2013年の始め、メルボルンに住み始めた頃、おそらく2ヶ月目くらいだっただろうか、Comme des Garconsのシャツを着ていたらカフェで男性に声をかけられた。名前は覚えていない。そして、ぼくもそれほど英語が話せなかったので、大した話をしたとは思えないのだが、声をかけてくれた男性がいくつかお店を紙に書き出してくれて行くべきお店を教えてくれた。そのうちの一つのお店のマネージャをしていたOliviaと友達になって、遊びに連れて行ってもらったり、仕事を紹介してもらったり、結果的に一緒に住むことにもなった。そして、JUN IWASAKI Tシャツを作った、という個人史があるのだが、その話ではなく、Comme des Garconsを着ていた時に声をかけられ曖昧な形をしていた街が、一気に具体的な形を帯び始めたという体験から、ファッションとは共通言語であり、コミュニケーションであるとぼくは強く信じていて、それがDover Street Marketで働いた大きなきっかけとなった。しかし、ぼくにとってファッションとはコミュニケーションであったはずが、オランダに来てから全くコミュニケーションツールとしての効果を持たなくなっている。田舎町にいるせいだろうか、国民性だろうか、それとも社会にとってもぼくにとってもそういう時代は過ぎ去ったのだろうか。何よりコミュニケーションを妨げるだけの何かをぼくが纏っているのかもしれない。
最近知り合った20代半ばの女の子と、好きなバンド、という話になった。Smerzが好きで今週末にBrusselまでライブに行くと言っていた。ぼくが、「Rewireのライブチケットすぐ売り切れてたね。そういえば、SmerzMVやライブ衣装はAugust Barronがやっているよね!音楽もすごくいい。NTSのマンスリープログラムも聴いてるの?」と話をしたら、彼女はライブ衣装やNTSのマンスリープログラムに関しては全く知らなさそうで、むしろそんなことはどうでもいい、何より現象が好きなんだ、というような感じで、共通の好きなバンド、という話はそれほど盛り上がらなかった。世代の違う二人の同じ事象の認識に対する違いというような、Noah Baumbachの映画にありそうな光景だなと恥ずかしくなり、その後一人でその光景を思い出してつい笑ってしまった。意味に対する重要性とか、物事の理解とか、理解の方法とか、深さとか、そういうものへの意識が全く違う。
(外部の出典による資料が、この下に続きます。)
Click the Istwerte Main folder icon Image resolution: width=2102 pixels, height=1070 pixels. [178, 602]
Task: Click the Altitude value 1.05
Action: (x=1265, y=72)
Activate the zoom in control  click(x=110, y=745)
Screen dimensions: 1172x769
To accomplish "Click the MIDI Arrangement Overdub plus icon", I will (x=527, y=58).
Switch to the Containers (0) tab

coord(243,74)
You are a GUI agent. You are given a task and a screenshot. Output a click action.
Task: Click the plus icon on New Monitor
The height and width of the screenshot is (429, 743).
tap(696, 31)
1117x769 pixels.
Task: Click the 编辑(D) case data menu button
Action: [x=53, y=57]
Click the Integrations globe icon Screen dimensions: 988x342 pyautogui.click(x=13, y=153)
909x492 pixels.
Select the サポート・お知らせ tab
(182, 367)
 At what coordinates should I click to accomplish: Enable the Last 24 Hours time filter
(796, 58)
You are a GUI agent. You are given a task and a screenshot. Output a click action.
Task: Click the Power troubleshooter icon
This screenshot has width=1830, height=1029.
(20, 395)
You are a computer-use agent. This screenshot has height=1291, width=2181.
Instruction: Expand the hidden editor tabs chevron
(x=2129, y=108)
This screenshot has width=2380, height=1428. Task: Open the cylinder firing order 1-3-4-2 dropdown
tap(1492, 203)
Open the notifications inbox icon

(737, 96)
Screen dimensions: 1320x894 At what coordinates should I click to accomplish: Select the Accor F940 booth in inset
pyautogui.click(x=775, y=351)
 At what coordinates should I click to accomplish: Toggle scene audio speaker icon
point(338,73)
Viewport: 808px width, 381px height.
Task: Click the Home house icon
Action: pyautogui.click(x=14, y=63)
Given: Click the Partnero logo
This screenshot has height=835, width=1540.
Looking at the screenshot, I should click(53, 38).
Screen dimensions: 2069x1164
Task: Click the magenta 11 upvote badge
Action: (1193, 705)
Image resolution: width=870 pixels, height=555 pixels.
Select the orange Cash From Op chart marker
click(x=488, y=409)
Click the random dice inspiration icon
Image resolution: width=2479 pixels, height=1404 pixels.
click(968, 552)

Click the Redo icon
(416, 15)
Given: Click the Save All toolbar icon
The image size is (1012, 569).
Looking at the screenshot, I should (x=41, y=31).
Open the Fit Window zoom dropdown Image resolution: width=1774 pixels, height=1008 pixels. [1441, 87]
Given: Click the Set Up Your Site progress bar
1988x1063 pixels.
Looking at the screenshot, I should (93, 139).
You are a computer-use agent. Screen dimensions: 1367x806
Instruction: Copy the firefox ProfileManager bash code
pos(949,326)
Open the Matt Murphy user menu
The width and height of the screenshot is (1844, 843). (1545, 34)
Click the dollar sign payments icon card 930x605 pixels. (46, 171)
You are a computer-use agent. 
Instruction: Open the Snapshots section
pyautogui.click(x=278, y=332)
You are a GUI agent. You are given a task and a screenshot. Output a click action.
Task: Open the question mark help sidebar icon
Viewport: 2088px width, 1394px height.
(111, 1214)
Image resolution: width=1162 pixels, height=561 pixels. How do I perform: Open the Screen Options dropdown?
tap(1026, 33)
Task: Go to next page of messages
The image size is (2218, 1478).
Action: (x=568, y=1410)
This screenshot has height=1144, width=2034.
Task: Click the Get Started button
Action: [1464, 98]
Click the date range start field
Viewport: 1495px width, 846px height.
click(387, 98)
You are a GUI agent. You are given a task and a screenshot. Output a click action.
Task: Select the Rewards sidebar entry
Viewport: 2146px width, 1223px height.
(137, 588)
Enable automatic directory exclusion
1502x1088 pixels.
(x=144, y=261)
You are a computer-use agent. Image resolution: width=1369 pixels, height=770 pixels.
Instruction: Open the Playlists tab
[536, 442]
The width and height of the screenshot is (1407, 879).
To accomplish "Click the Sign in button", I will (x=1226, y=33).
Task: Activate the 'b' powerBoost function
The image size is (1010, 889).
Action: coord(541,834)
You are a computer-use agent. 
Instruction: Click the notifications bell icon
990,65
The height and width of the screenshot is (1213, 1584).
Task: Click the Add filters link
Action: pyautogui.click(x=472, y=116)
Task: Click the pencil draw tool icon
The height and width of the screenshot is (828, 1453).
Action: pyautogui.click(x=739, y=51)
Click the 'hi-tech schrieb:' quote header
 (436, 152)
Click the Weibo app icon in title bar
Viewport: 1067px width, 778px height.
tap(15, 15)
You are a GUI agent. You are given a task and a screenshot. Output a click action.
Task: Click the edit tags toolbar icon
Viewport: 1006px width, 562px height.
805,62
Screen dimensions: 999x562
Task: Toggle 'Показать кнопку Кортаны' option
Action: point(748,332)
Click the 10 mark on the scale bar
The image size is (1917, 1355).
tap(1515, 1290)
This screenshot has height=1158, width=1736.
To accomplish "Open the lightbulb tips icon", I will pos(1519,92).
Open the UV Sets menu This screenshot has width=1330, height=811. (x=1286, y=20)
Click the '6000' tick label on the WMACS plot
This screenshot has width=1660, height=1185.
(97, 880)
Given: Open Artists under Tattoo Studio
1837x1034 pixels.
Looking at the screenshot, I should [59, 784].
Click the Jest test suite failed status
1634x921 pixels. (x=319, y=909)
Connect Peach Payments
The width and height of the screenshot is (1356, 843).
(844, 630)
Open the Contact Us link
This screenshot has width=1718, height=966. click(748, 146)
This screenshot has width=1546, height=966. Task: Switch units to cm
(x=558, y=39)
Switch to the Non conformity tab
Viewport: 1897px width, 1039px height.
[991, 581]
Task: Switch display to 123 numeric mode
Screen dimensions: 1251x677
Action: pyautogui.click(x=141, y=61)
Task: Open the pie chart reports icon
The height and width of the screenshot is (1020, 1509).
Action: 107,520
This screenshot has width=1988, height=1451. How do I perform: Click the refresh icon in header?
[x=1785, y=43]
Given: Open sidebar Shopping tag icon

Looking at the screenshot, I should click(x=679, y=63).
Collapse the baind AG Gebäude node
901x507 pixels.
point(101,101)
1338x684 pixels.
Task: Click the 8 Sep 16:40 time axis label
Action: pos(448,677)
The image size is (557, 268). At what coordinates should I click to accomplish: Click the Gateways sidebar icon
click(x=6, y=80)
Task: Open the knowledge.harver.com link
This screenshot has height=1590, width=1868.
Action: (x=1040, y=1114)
ぼくは、少し前までくだらない大人だなと思っていたような人間になりつつあるのだろうか。友人たちとの日々で魂を燃やすように生きる20代の女性と、人生の折り返し地点を曲がったぼくとでは、世界の見え方や捉え方、そしてどう自分の目の前に起きる日常を捉えたいかが全く違う。ぼくは人生の折り返し地点を曲がり、何かを一つくらいは理解して死にたいとでも思っているのだろうか物事の実体を掴もうと苦心するが、彼女は具体的な実体ではなく形状のない現象を、目で見るわけでも、耳で聞くわけでも、手で触れるわけでもなく、感覚で捉える。そこにある現象の上を踊るように生きる。コミュニケーションとは2人以上の間に起きる共感である。ファッションといっても、音楽といっても、物事は多面的である。
コミュニケーションの力の落ちたそんな情けない自分を擁護するならば、ぼくは現象として魂を燃やすように生きること以上に、意味を求めたり、構造を探求すること、実体を掴もうとすることに興味を持ちすぎていることには昔から変わりないのだ。
Claire Denis『Beau Travail(美しい仕事)』を鑑賞。内容への感想ではなく、ぼくも自分の過去を回想する作品を作りたいとずっと思っていることを思い出した。きっとそれはAnnie Hallの影響なのだろうが。10代の頃に、映画館で、『Mister Lonely』『Tokyo』を立て続けに観て以来、ドニ・ラヴァンにはずっと憧れている。